═════ Data extract ═════

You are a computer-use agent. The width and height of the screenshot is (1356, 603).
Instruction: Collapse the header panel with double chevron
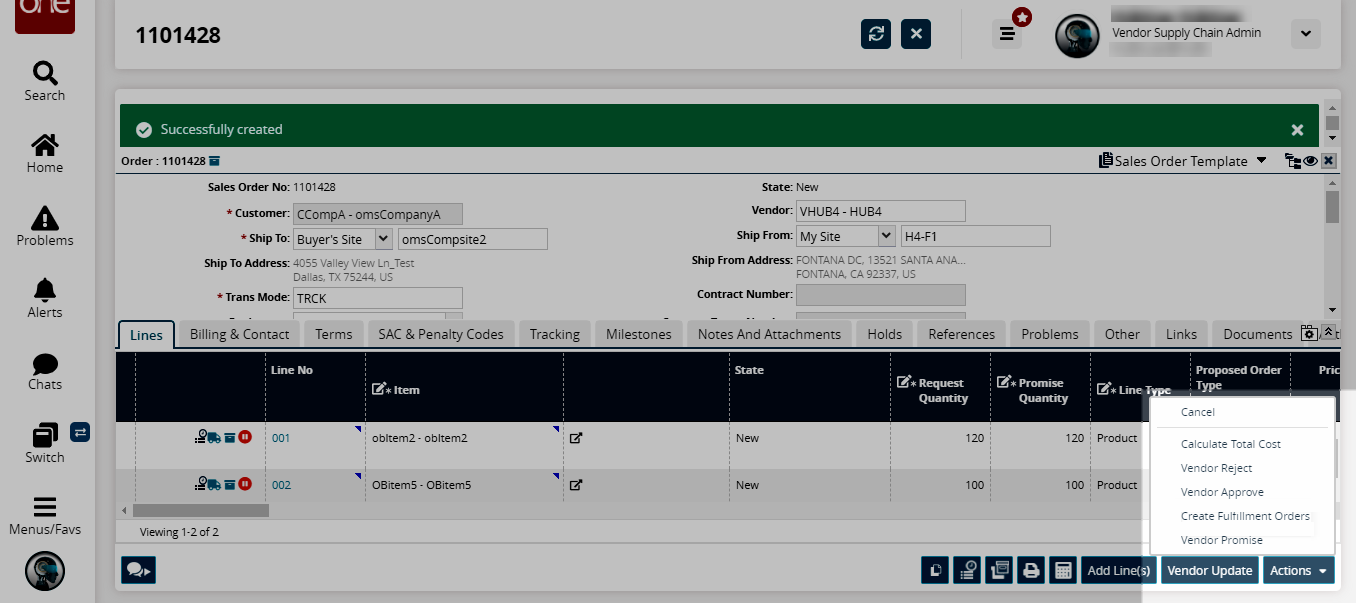tap(1328, 333)
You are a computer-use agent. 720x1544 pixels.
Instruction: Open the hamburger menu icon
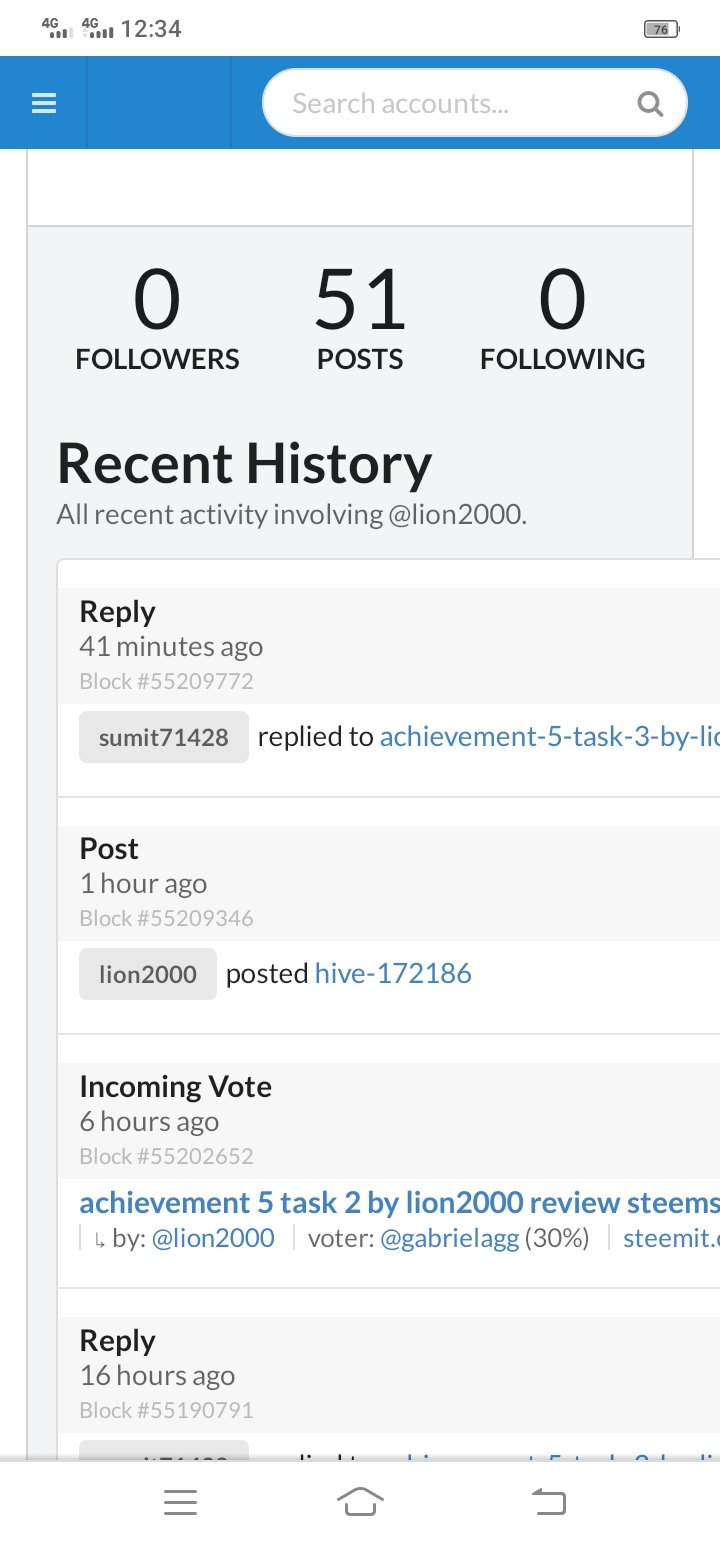coord(44,103)

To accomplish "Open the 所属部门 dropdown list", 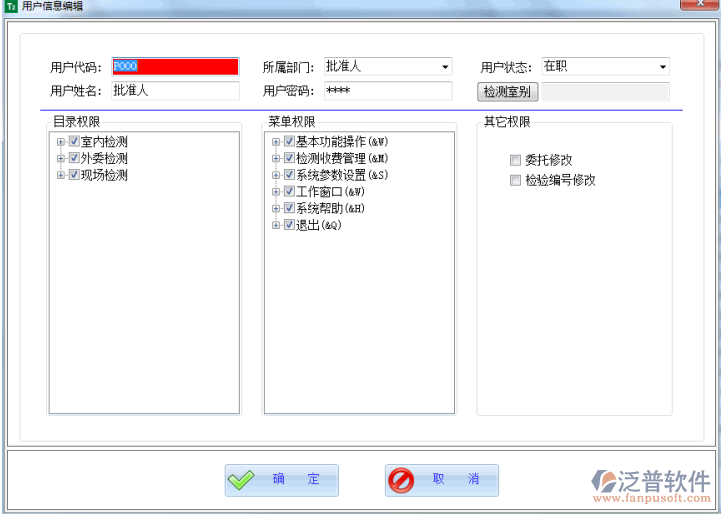I will (445, 67).
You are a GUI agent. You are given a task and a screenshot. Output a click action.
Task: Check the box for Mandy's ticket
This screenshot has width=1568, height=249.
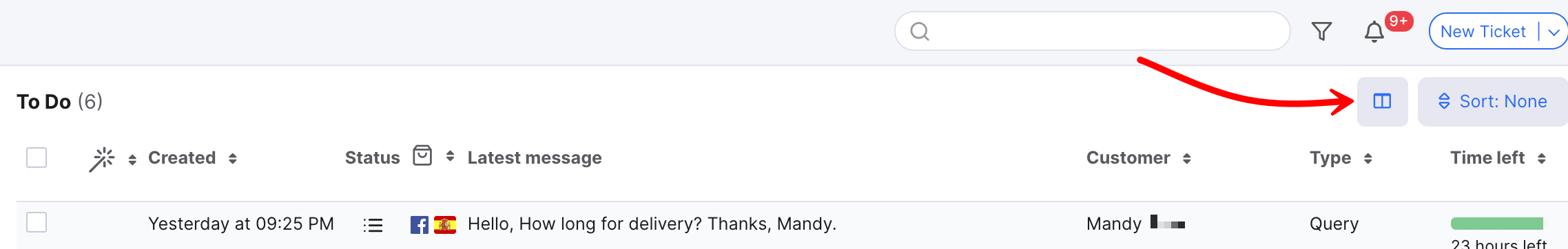[x=37, y=222]
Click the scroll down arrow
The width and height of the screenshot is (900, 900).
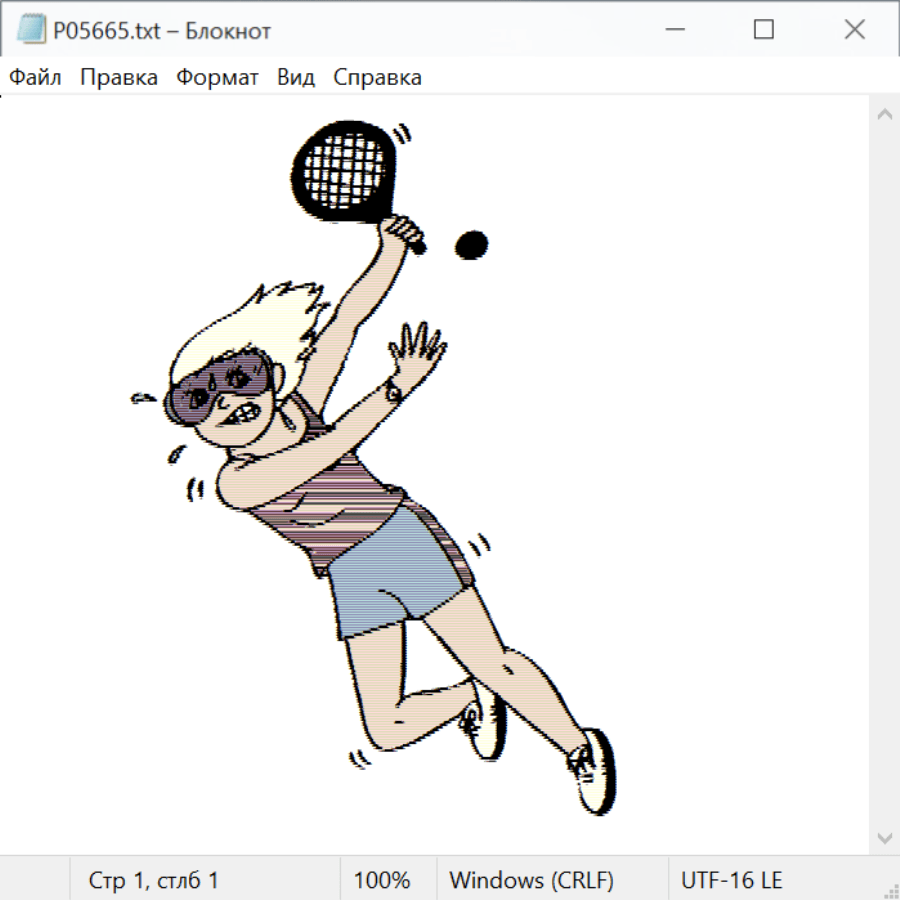click(884, 836)
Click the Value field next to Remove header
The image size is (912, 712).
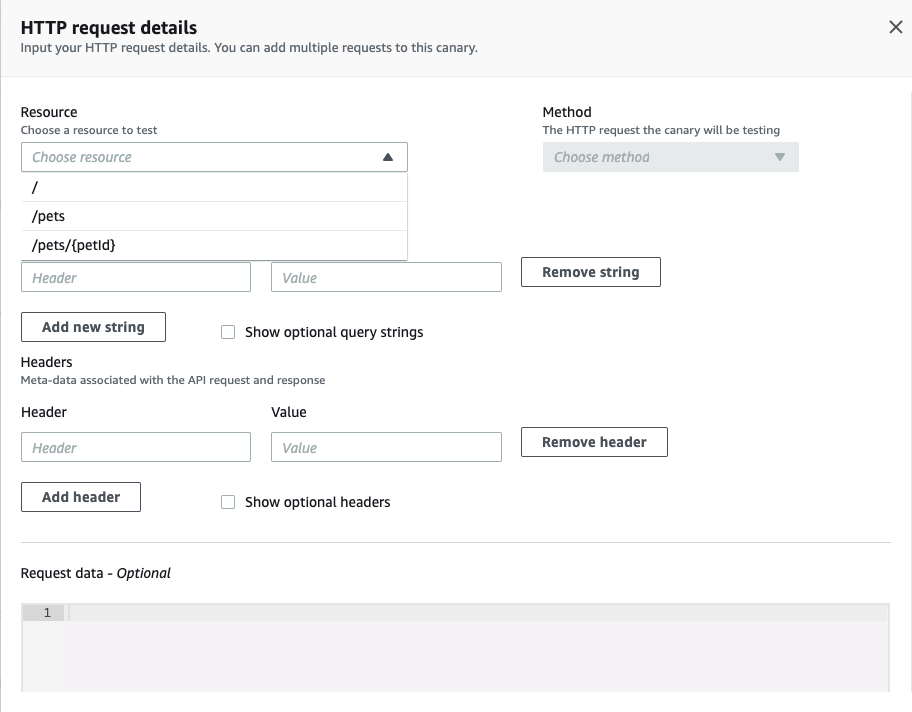[x=386, y=447]
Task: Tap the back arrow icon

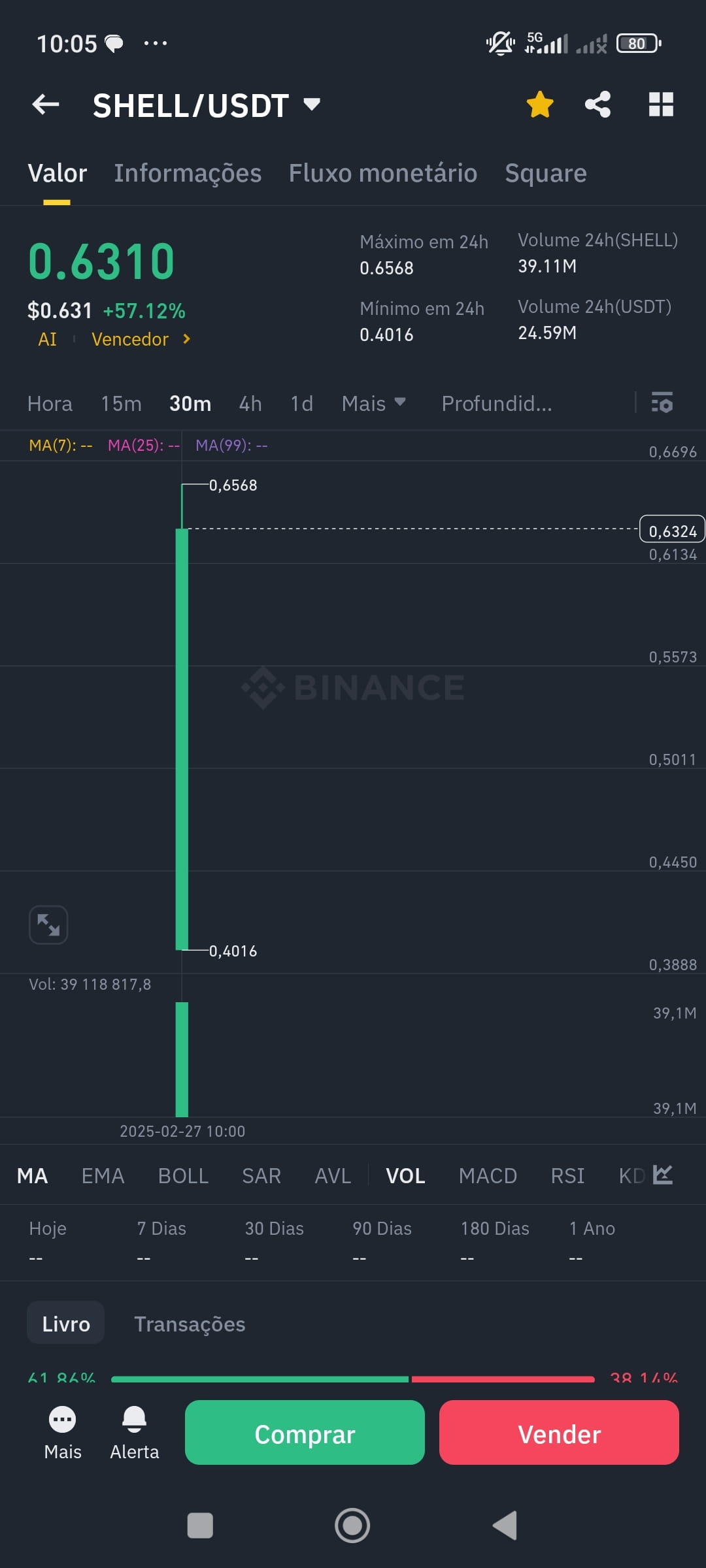Action: pyautogui.click(x=46, y=104)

═════

What are the lines of the data above that include the string "computer"? Copy them.

__Your response__.
You are a computer-use agent. The width and height of the screenshot is (1356, 603).
You are a computer-use agent. 720x1544 pixels.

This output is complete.